Отец посмотрел прасольщику в глаза, угодливо осклабился:
– Ничего, Виталь Сергеич. Дальше земелюшки ещё никто не упадал… Вы плотно к сердцу не кладите нонешнюю египетскую казнь. Я подо что клин бью… А чего бы нам ещё разок да не попробовать с Марьянкой, с этой пресной шлеёй?.. Может, всё у неё от случая?.. Ну-у, муха там какая под хвост попала… Да мало ль с чего шашнадцатигодовая тёлка вскинется на дыбошки? Много ещё в девке блох… С бусырью… С сырцой… И куда только её черти угнали? – Отец оглядел комнату. Послал взгляд в сад за окном. – Вот бы нараз найти её да всем втрёх и переговоры переговорить…
Крутских защитительно, крестовкой, сложил руки на груди.

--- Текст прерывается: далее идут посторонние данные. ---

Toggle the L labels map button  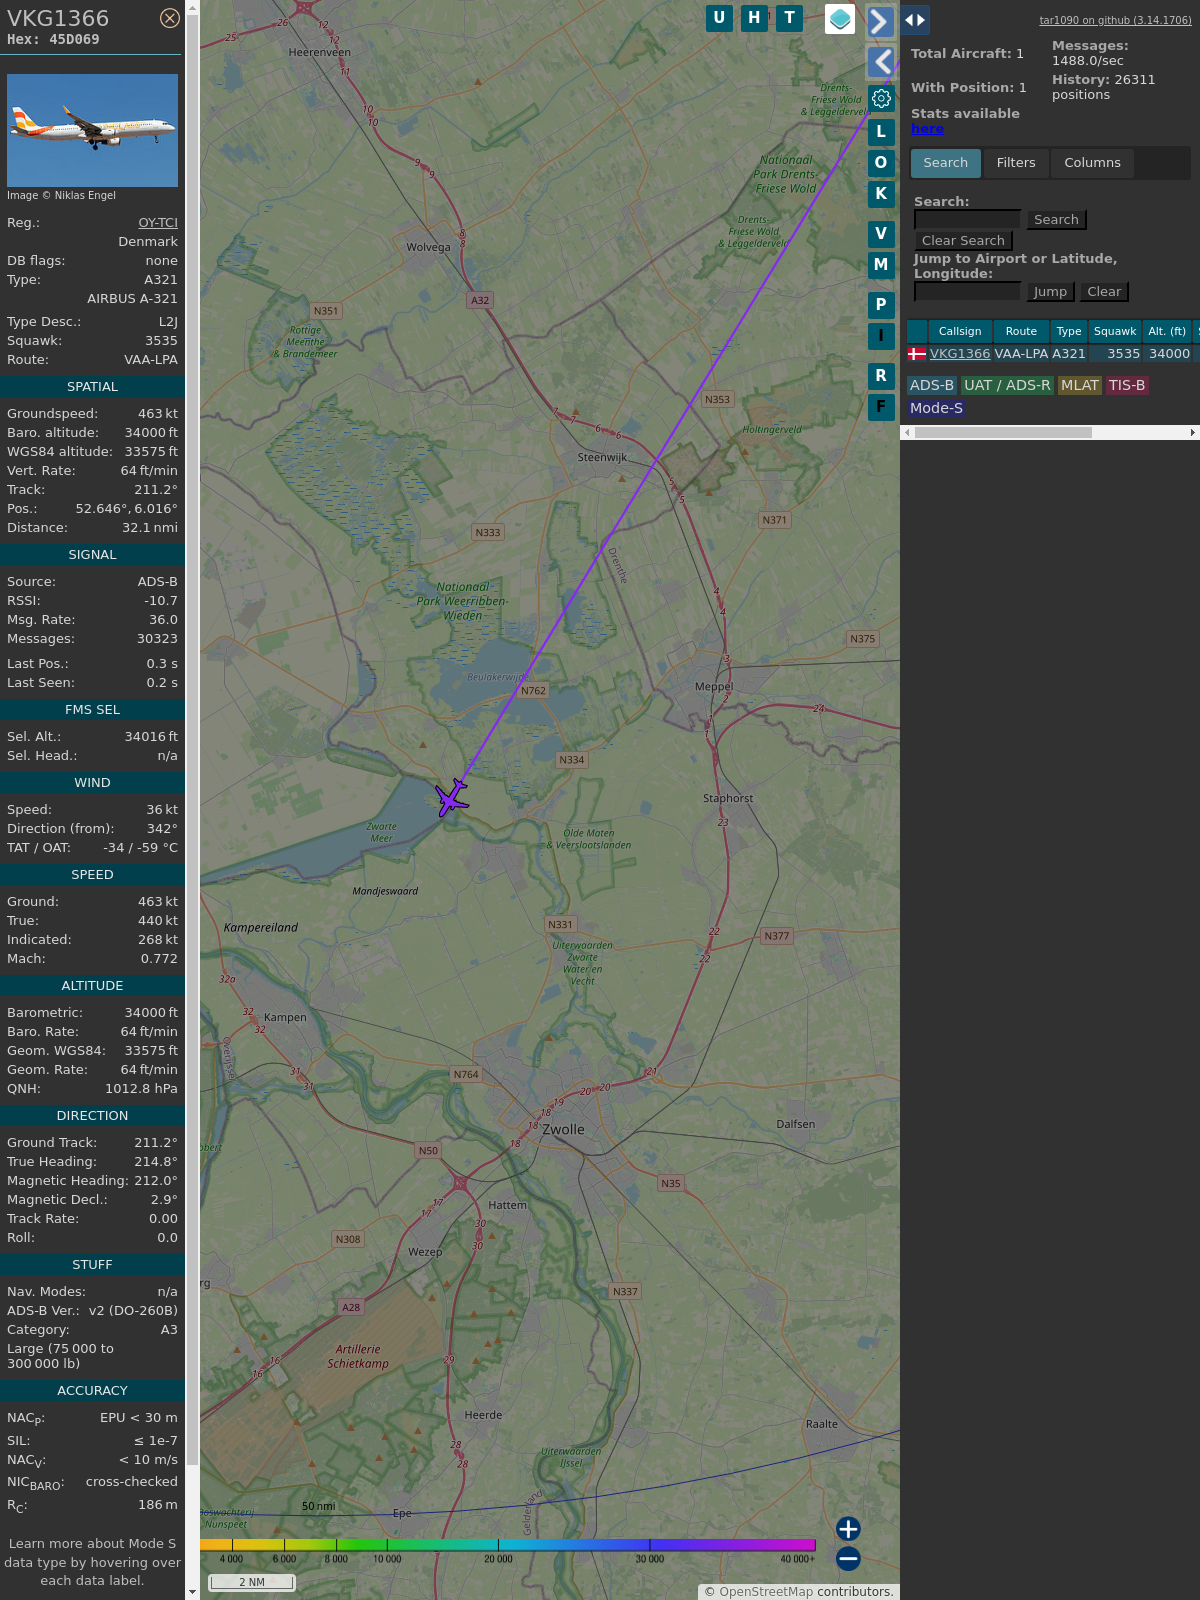881,132
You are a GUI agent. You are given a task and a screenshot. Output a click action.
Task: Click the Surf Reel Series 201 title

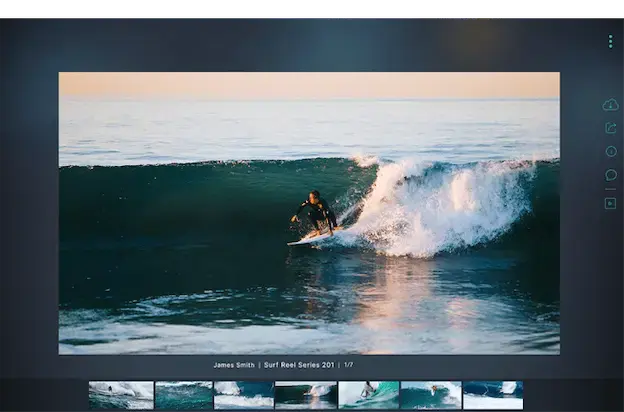299,365
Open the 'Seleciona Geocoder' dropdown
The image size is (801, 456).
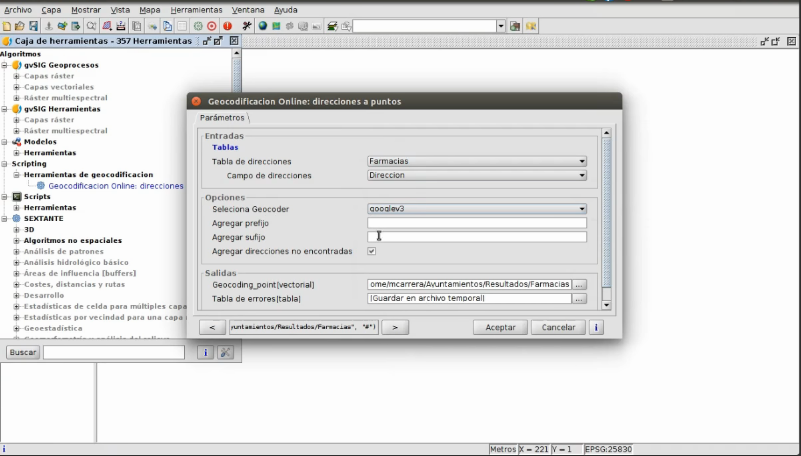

– Никаковских разговоров-переговоров! Никаковских! Анафема ешь мои расходы! Я себе вот что вбубениваю: «Ешь, Виталь Сергейч, солно, пей горько: помрéшь – не сгниéшь и будешь лежать, как анафема». А женишонкаться… А обжаниться, ежли прижмé ещё на ком, так вспомню, раздолбайка, нонешнюю срамотишшу и ни ногой к бабьему к молодому духу!
Крутских обежал и ощупал полохливыми глазками стены, будто я могла сквозь них войти, и живой ногой уёрзнул из хаты.